===== Extrait du document

Ces décisions sont en contradiction formelle avec les principes suivants, émis dans la déclaration des Droits de l’homme :

Pour l’entretien de la force publique et pour les dépenses d’administration, une contribution commune est indispensable ; elle doit être également répartie entre tous les citoyens, en raison de leurs facultés. (Art. 13).

Chaque citoyen a le droit, par lui-même ou par ses représentants, de constater la nécessité de la contribution publique, de la consentir librement, d’en suivre l’emploi, et d’en déterminer la quotité, l’assiette, le recouvrement et la durée. (Art. 14.)

Ainsi, d’après le Conseil d’État, lorsque l’on dit tous les citoyens doivent payer l’impôt, cela signifie : tous les hommes et toutes les femmes. Mais, lorsqu’il s’agit de contrôler, le mot citoyen change de sens et s’applique uniquement aux hommes.

N’est-ce point là une nouvelle preuve que les Droits de l’homme ne sont point ceux de tous les humains ?

Les conditions du paiement de la prestation en nature sont réglées par la loi du 21 mai 1836 :


Tout habitant, chef de famille ou d’établissement à titre de propriétaire, de régisseur, de fermier ou de colon partiaire, porté au rôle des contributions directes, pourra être appelé à fournir une prestation en nature.

Tout individu, même non porté nominativement au rôle des contributions directes, même âgé de moins de dix-huit ans ou de plus de soixante ans, même invalide, même du sexe féminin, même enfin n’habitant pas la commune, si cet individu est chef d’une famille qui habite la commune, ou si à titre de propriétaire, de régisseur, de fermier ou de colon partiaire, il est chef d’une exploitation agricole ou d’un établissement situé dans la commune, est passible de la prestation ; dans ce cas toutefois, il ne doit pas la prestation pour sa personne, mais il la doit pour tout ce qui, personne ou chose, dans la limite de la loi, dépend de l’exploitation ou de l’établissement dont il est propriétaire ou qu’il gère à quelque titre que ce soit (Art. 3.)

==========
===== Données extraites

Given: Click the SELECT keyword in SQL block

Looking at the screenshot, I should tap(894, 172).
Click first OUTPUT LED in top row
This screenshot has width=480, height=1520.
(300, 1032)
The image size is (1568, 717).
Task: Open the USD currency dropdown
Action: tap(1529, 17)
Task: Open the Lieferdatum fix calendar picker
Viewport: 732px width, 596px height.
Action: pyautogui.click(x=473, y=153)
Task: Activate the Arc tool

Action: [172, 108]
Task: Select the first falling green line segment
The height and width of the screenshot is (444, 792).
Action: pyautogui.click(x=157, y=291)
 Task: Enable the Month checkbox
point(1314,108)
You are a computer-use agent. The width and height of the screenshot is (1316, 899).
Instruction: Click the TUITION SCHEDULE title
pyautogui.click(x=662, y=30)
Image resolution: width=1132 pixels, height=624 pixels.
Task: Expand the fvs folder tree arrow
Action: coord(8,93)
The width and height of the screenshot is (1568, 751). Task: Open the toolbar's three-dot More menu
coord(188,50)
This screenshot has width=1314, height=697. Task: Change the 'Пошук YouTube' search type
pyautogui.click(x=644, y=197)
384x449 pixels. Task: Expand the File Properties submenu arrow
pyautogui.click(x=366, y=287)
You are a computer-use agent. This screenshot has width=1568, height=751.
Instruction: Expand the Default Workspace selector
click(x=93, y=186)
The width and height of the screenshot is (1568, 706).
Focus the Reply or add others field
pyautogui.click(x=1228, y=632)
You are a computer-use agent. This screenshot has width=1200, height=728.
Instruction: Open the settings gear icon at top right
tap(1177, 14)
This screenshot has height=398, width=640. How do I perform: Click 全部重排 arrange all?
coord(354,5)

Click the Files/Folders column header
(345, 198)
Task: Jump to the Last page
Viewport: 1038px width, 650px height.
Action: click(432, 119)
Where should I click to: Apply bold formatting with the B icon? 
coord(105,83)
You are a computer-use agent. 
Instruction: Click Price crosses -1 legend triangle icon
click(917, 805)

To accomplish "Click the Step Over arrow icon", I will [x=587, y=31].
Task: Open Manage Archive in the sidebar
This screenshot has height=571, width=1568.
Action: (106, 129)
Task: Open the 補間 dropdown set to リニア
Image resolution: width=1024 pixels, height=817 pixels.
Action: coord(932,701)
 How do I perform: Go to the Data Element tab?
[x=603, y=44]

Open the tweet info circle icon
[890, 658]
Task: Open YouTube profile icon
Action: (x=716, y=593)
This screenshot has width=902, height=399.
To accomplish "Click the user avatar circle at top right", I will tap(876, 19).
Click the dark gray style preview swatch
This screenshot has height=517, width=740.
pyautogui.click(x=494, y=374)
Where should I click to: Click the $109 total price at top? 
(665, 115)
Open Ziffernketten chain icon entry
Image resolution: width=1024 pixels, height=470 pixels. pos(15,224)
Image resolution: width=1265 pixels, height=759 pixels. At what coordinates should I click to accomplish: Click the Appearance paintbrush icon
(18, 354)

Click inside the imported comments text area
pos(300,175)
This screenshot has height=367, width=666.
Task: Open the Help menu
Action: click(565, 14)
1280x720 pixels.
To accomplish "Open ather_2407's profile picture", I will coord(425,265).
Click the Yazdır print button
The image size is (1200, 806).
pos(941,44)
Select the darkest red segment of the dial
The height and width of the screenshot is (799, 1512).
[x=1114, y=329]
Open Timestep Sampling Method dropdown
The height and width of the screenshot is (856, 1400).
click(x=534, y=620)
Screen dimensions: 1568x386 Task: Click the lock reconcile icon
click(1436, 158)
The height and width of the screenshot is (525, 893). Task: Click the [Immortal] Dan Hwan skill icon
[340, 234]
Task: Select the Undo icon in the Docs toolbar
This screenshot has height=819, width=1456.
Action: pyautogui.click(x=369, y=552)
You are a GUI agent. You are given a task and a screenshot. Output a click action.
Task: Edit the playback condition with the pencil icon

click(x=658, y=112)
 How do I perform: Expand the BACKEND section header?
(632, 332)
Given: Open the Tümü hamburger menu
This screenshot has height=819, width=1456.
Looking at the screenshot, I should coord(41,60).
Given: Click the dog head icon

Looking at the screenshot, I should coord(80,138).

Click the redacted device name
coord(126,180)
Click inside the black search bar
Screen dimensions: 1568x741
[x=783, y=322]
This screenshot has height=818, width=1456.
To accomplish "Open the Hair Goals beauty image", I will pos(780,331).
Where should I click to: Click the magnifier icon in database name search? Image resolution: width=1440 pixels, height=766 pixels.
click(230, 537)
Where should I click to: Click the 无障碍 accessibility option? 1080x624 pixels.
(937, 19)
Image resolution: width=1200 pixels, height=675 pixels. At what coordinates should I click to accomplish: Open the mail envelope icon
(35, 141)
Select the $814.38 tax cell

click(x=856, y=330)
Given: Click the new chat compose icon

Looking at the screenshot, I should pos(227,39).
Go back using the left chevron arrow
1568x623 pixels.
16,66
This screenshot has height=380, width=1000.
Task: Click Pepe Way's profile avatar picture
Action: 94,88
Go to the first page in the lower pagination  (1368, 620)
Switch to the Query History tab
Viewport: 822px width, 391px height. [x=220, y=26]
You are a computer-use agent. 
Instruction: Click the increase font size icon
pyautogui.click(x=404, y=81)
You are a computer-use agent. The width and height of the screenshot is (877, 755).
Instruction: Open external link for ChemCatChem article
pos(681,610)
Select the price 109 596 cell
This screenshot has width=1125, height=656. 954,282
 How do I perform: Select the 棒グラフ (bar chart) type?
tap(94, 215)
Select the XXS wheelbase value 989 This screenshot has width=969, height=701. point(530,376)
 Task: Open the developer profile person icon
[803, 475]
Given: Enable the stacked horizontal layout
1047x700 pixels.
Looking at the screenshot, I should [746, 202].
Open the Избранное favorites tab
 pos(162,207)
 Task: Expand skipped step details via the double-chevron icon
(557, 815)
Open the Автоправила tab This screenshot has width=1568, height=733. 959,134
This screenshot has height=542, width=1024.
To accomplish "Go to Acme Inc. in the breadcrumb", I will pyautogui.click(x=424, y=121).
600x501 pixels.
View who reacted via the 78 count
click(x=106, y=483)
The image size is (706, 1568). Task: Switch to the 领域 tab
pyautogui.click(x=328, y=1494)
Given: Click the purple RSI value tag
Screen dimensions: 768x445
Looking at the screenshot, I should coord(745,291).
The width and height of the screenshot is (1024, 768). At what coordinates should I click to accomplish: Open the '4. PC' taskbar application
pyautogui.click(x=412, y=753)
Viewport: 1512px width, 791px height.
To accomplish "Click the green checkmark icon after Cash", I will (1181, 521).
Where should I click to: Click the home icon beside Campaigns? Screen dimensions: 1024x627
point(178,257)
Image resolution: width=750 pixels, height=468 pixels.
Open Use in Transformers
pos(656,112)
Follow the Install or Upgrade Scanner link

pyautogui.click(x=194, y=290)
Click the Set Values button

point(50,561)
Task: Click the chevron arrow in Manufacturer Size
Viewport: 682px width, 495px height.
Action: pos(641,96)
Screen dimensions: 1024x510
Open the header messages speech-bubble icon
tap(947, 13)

==========

*Travail à faire:*
**1.** Pour chacune des affirmations suivantes, dites si elle concorde avec l'extrait du document en répondant par oui ou par non, et citez les mots du texte qui permettent de trancher.
(a) Les conditions de la prestation en nature sont fixées par une loi du 21 mai 1836.
(b) D'après le Conseil d'État, le mot citoyen désigne aussi les femmes lorsqu'il s'agit de contrôler.
(c) Une personne du sexe féminin peut être passible de la prestation.
**2.** Selon l'extrait du document, quel article de la déclaration des Droits de l'homme donne à chaque citoyen le droit de consentir librement la contribution publique ?
**3.** Reproduisez tel quel le passage de l'extrait du document qui va de « Chaque citoyen a » jusqu'à « tous les humains ? ».

*Réponses:*
**1.**
(a) Oui : « Les conditions du paiement de la prestation en nature sont réglées par la loi du 21 mai 1836 ».
(b) Non : « le mot citoyen change de sens et s’applique uniquement aux hommes ».
(c) Oui : « même du sexe féminin ».

**2.** L'article 14.

**3.**
Chaque citoyen a le droit, par lui-même ou par ses représentants, de constater la nécessité de la contribution publique, de la consentir librement, d’en suivre l’emploi, et d’en déterminer la quotité, l’assiette, le recouvrement et la durée. (Art. 14.)

Ainsi, d’après le Conseil d’État, lorsque l’on dit tous les citoyens doivent payer l’impôt, cela signifie : tous les hommes et toutes les femmes. Mais, lorsqu’il s’agit de contrôler, le mot citoyen change de sens et s’applique uniquement aux hommes.

N’est-ce point là une nouvelle preuve que les Droits de l’homme ne sont point ceux de tous les humains ?